En tout cas, on exprime beaucoup de choses variées et différentes selon ce que l’on y fait. Au fur et à mesure que croît l’acte sexuel et que l’on approche de sa résolution, les paroles se raréfient au profit de râles, de cris, éventuellement de hurlements, avec des styles très personnels, et également de ce qu’on appelle du dirty talk, c’est-à-dire des insultes, des injures, bien entendu vidées de tout contenu réellement agressif.

On exerce donc de moins en moins de contrôle…
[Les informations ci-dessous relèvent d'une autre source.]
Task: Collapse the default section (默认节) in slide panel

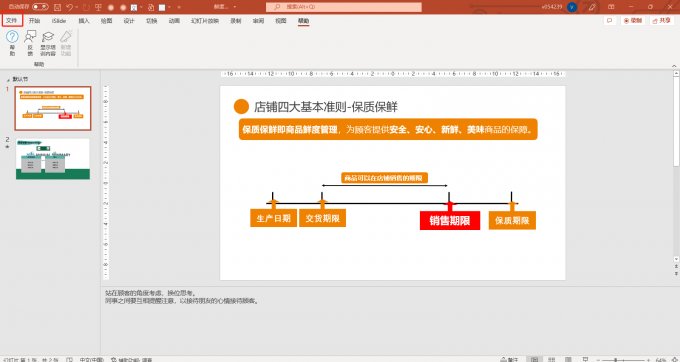Action: tap(8, 80)
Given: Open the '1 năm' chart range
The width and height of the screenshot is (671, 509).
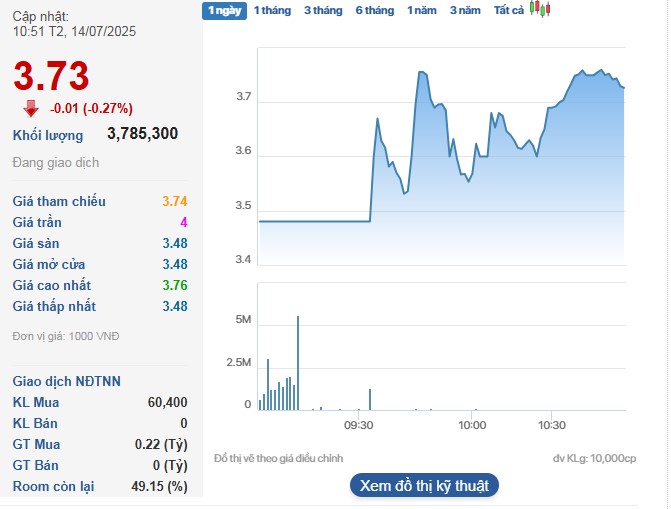Looking at the screenshot, I should coord(421,10).
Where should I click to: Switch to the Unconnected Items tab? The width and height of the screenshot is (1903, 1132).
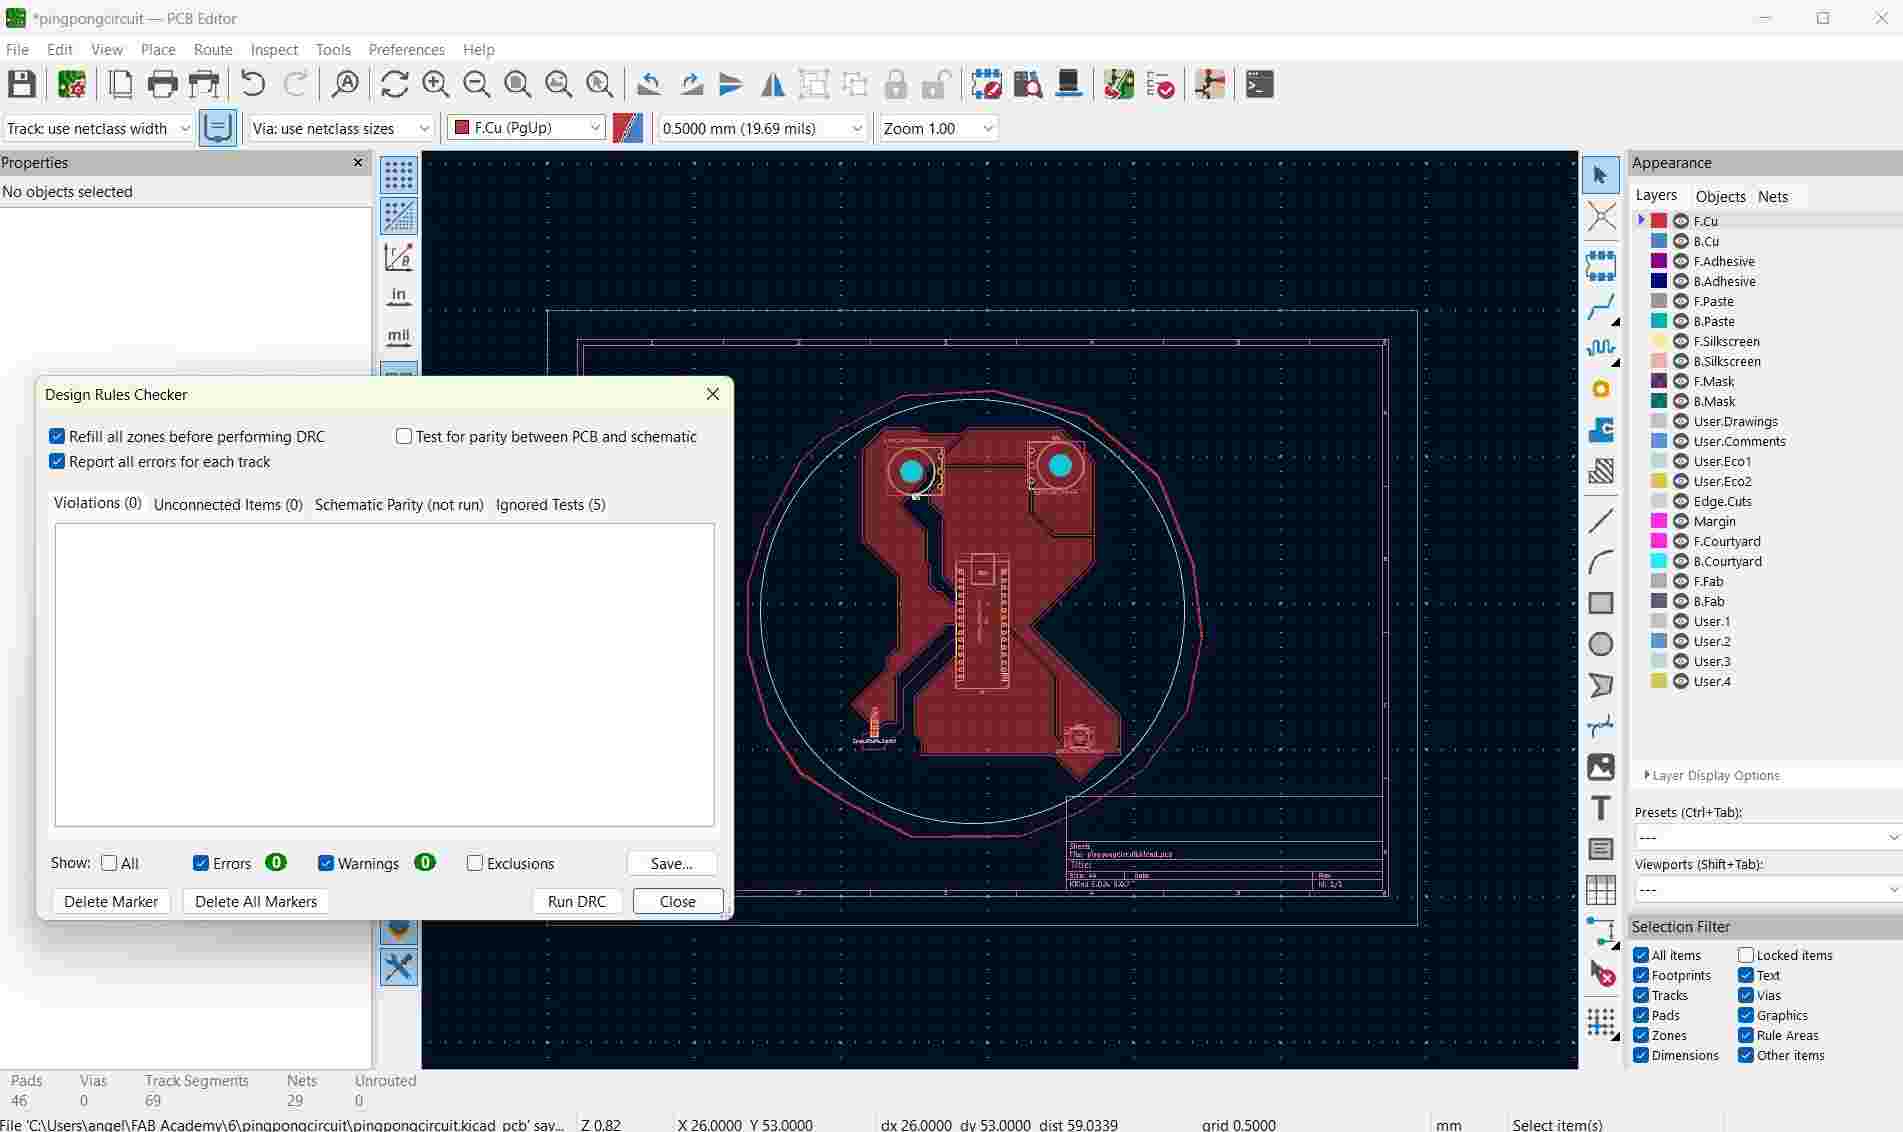pos(228,505)
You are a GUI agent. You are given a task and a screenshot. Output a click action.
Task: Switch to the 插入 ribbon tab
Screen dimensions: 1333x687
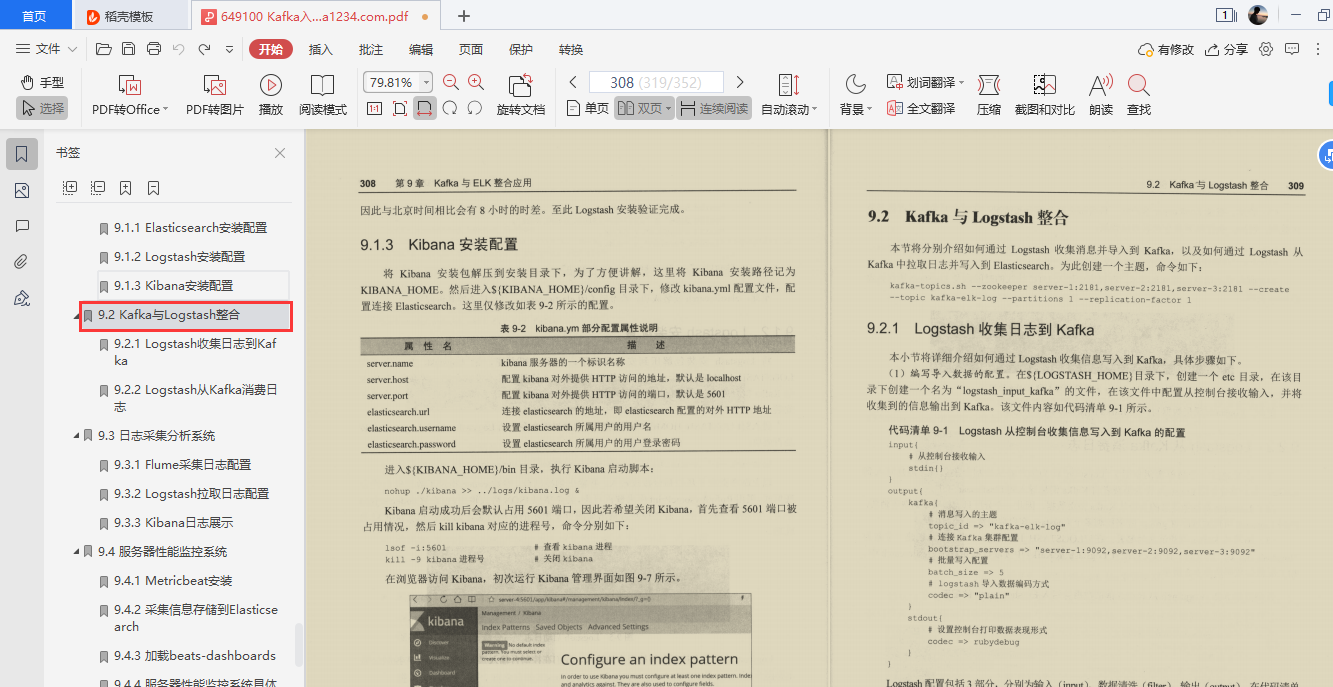tap(319, 48)
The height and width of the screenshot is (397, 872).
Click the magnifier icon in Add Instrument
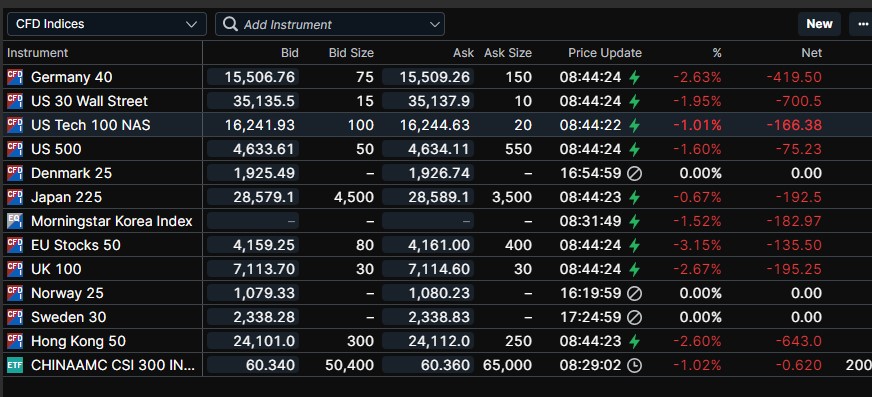click(x=230, y=24)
Et puis on est de plus en plus occupé à autre chose ! Mais ça dépend de ce que l’on fait, du rôle que l’on a. Car en même temps que l’expression des émotions il existe des formes de script culturel qui font que, de la même façon qu’on ne se salue pas n’importe comment dans une culture, on ne s’exprime pas n’importe comment au lit. Ces scripts ont des fonctions de coordination, de régulation et de guidage dans l’action du couple. Ils portent moins sur le contenu de la parole que sur la qualité de ce qui s’exprime, même à travers des cris ou hurlements. En gros, quels que soient les profils des couples que l’on rencontre, hétérosexuels ou homosexuels, il existe un rapport étroit entre l’acte réalisé et le type de production. On peut distinguer à chaque fois des rôles différenciés qui peuvent bien entendu s’inverser, mais où celui qui se trouve le plus dans l’action physique produit moins d’expression que l’autre protagoniste, celui qui est pénétré par exemple. Par le nombre et l’intensité des cris, la personne informe de ce qu’elle ressent et donne des indices sur la façon dont l’acte doit se poursuivre. Si le rôle s’inverse, le pénétré devient beaucoup moins loquace en pénétrant. Finalement, ces productions ne sont pas très originales : elles remplissent la même fonction de régulation de l’action que le langage au quotidien.